Immunocytochemistry of iron-related proteins and oligodendrocyte lineage cells was performed as described previously [15], [33],[34] . After 3 days of culture in differentiation medium, oligodendrocytes were fixed with 4% paraformaldehyde for 20 minutes at room temperature and permeabilized with 0.3% Triton X-100 in PBS for 5 minutes. Cells were incubated with mouse anti-rat myelin basic protein monoclonal antibodies (1:100; Millipore, Billerica, MA, USA), rabbit anti-NG2 polyclonal antibody (1:200; Chemicon, Temecula, CA, USA) and rabbit anti-A2B5 polyclonal antibody (1:100; Chemicon) overnight at 4°C. Final detection was performed by incubation with FITC conjugated goat anti-rabbit IgG antibodies (Sigma) or TRITC-conjugated goat anti-mouse IgG antibodies diluted 1:400 in PBS containing 5% normal goat serum for 1 hour at 37°C. Cells were counted after Hoechst33342 nuclear staining (Sigma). An Olympus microscope (IX70) connected to a computer equipped with a charge-coupled device camera (Olympus Corporation, Japan) was used to visualize and capture images, which were then analyzed by image analysis software (MetaMorph version 4, Universal Imaging Corporation, Auburn, WA, USA). For NG2 + or myelin basic protein + cell number analysis, cells from 10 randomly captured fields were analyzed per well of triplicate wells for individual treatments in three independent experiments, counting approximately 3 000 cells for each data point. Mean numbers of NG2 + or BMP + cells per field of view were normalized to controls and the results were expressed as relative to controls.
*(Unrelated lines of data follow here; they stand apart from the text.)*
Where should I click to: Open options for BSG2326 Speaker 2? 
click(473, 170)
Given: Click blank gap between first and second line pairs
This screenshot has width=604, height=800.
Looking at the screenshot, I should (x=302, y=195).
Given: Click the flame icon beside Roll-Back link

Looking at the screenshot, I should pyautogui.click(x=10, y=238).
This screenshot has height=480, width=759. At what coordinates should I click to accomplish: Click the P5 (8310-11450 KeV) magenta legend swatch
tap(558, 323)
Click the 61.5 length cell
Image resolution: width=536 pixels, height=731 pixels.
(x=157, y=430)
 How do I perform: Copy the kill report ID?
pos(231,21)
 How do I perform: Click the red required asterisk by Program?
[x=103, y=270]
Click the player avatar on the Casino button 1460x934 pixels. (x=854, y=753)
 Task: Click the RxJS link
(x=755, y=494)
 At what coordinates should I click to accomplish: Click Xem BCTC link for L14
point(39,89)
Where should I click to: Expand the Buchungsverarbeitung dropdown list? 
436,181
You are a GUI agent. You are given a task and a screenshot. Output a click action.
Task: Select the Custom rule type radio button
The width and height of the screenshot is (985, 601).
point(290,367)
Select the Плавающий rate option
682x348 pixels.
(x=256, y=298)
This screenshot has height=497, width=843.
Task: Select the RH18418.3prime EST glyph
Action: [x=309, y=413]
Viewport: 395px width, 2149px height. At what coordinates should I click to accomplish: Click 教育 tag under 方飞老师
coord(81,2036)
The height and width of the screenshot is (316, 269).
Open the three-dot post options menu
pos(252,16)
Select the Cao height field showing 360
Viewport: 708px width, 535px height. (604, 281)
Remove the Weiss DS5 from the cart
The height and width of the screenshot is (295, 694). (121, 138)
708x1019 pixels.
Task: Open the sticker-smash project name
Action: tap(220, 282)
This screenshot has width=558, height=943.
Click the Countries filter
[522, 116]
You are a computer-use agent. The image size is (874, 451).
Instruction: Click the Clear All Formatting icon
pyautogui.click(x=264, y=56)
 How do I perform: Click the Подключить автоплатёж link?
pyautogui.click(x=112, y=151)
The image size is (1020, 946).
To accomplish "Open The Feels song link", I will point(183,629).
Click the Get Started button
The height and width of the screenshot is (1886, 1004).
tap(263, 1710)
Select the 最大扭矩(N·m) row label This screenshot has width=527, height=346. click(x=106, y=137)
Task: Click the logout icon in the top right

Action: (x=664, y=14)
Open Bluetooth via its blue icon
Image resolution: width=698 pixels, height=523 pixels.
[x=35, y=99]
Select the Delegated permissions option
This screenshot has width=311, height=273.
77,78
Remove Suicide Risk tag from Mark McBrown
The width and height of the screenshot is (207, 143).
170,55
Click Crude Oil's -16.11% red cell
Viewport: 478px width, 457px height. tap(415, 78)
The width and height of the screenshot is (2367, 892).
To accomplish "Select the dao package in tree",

Western blot analysis of myelin basic protein, TfR and F-H expression in oligodendrocytes

For myelin basic protein [32] , TfR [35] and F-H [26],[36] expression analysis, OPCs were allowed to differentiate for 3 days in differentiation medium. Whole-cell lysates were obtained by radioimmune precipitation assay with lysis buffer (50 mM Tris-HCl pH 7.4, 150 mM NaCl, 1% NP40, 0.25% Na-deoxycholate, 1 mM phenylmethyl sulfonylfluoride, 1 × Roche complete mini protease inhibitor) on ice. Lysates were centrifuged at 12 000 × g for 10 minutes at 4°C, and protein concentration in the supernatant was determined by bicinchoninic acid assay (Sigma). After boiling for 5 minutes, 15 μg of total protein from whole-cell lysates was separated by 15% SDS-PAGE denaturing gel and were electrotransferred onto nitrocellulose membranes (Schleicher & Schuell, Inc. Dassel, Germany). Membranes were blocked with 10% nonfat dried milk in Tris-buffered saline containing Tween-20 (50 mM Tris, 150 mM NaCl, and 0.1% Tween-20, pH 7.4) for 1 hour, and immunoblotted with mouse anti-myelin basic protein monoclonal antibodies (Millipore, Billerica, MA, USA), mouse anti-β-actin monoclonal antibodies (Abcam, Cambridge, MA, USA), rabbit anti-TfR polyclonal antibodies (Santa Cruz Biotechnology, Santa Cruz, CA, USA), or rabbit anti-F-H polyclonal antibodies (Santa Cruz Biotechnology) at a dilution of 1:1 000 overnight at 4°C. Horseradish peroxidase conjugated goat anti-rabbit or goat anti-mouse IgG antibodies (1:400; Santa Cruz Biotechnology) were used for immunoblotting to allow the detection of the final signal with enhanced chemiluminescence reagents (Pierce Biotechnology, Rockford, IL, USA). Quantifications of myelin basic protein, TfR and F-H expression were performed by scanning densitometric analysis on myelin basic protein, TfR and F-H relative to actin levels. Scanning absorbances were normalized and expressed as relative fold to controls. Results were from three independent experiments.

Statistical analysis

Data are expressed as mean ± SEM from at least three independent experiments unless otherwise indicated. Differences between groups were statistically tested by one-way analysis of variance followed by two-tailed t-test. A value of P < 0.05 was considered statistically significant.